Decisão da Marinha reduz profundidade operacional em 30 cm por atraso em dados técnicos; Portonave e Porto de Itajaí projetam queda de 10% na movimentação de cargas.
A logística portuária de Navegantes e Itajaí sofreu um revés nesta semana. A Marinha do Brasil determinou a redução de 30 centímetros na navegabilidade do canal de acesso aos portos locais. A medida, motivada por questões de segurança técnica, deve forçar navios de grande porte a operarem com menos carga, gerando um impacto direto na economia regional.
O motivo da restrição
A decisão da autoridade marítima decorre do atraso no envio do novo levantamento batimétrico — estudo que mede a profundidade real do leito do rio. O envio desses dados é essencial para garantir a segurança das manobras.
O superintendente do Porto de Itajaí, Artur Antunes, admitiu o atraso, justificando que a demora ocorreu devido à necessidade de uma análise mais profunda sobre a “lama fluída” presente no canal. Embora o porto afirme que o canal está “totalmente navegável”, a Marinha mantém a restrição até que os novos dados sejam totalmente validados.
Impacto no bolso e nas operações
Para quem atua no setor, a conta é alta. Especialistas e empresas que operam no Complexo Portuário estimam que:
- Haverá uma redução de cerca de 10% na movimentação de contêineres por navio.

• • • • •

_TAREFAS A REALIZAR:_
1. Reescreva de forma mais concisa o parágrafo da notícia sobre o canal de Itajaí que começa com “A logística portuária de Navegantes”, preservando seus fatos principais.
2. Transcreva da notícia sobre o canal de Itajaí o trecho começando em “A logística portuária” e seguindo até “segurança das manobras.”, inclusive.

[Dados registrados]
• • • • •

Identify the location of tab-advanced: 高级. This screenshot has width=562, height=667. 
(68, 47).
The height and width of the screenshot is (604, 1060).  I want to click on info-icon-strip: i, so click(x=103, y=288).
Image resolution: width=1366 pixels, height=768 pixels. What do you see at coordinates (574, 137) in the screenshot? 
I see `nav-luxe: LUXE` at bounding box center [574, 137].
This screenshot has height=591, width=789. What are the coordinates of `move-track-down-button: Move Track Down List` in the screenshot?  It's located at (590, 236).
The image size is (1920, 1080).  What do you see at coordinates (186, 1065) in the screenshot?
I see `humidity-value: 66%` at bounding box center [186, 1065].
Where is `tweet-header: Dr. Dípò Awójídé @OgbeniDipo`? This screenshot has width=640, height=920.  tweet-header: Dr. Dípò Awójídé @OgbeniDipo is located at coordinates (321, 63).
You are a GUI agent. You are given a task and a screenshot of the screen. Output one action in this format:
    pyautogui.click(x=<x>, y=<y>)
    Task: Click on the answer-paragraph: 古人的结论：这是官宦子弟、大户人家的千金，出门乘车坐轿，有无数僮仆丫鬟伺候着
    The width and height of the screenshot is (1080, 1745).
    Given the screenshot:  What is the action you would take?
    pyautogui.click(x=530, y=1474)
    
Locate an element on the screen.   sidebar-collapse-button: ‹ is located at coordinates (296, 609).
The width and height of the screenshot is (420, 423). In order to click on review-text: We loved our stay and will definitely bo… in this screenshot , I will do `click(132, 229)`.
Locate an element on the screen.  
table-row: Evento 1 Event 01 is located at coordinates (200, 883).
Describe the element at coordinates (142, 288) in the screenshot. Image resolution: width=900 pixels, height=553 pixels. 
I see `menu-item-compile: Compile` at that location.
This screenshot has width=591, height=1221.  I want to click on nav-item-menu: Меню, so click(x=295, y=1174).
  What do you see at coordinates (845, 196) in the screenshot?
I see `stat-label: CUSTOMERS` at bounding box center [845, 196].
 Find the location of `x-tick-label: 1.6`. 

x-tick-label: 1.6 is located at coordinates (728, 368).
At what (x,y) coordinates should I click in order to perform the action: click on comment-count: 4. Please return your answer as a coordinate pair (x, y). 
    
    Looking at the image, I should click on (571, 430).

• • • • •

_RESPOSTAS POR ITEM:_
1. Nesta semana, a Marinha do Brasil reduziu em 30 centímetros a navegabilidade do canal de acesso aos portos de Navegantes e Itajaí, por questões de segurança técnica. Com isso, navios de grande porte deverão operar com menos carga, o que afeta diretamente a economia regional.

2.
A logística portuária de Navegantes e Itajaí sofreu um revés nesta semana. A Marinha do Brasil determinou a redução de 30 centímetros na navegabilidade do canal de acesso aos portos locais. A medida, motivada por questões de segurança técnica, deve forçar navios de grande porte a operarem com menos carga, gerando um impacto direto na economia regional.
O motivo da restrição
A decisão da autoridade marítima decorre do atraso no envio do novo levantamento batimétrico — estudo que mede a profundidade real do leito do rio. O envio desses dados é essencial para garantir a segurança das manobras.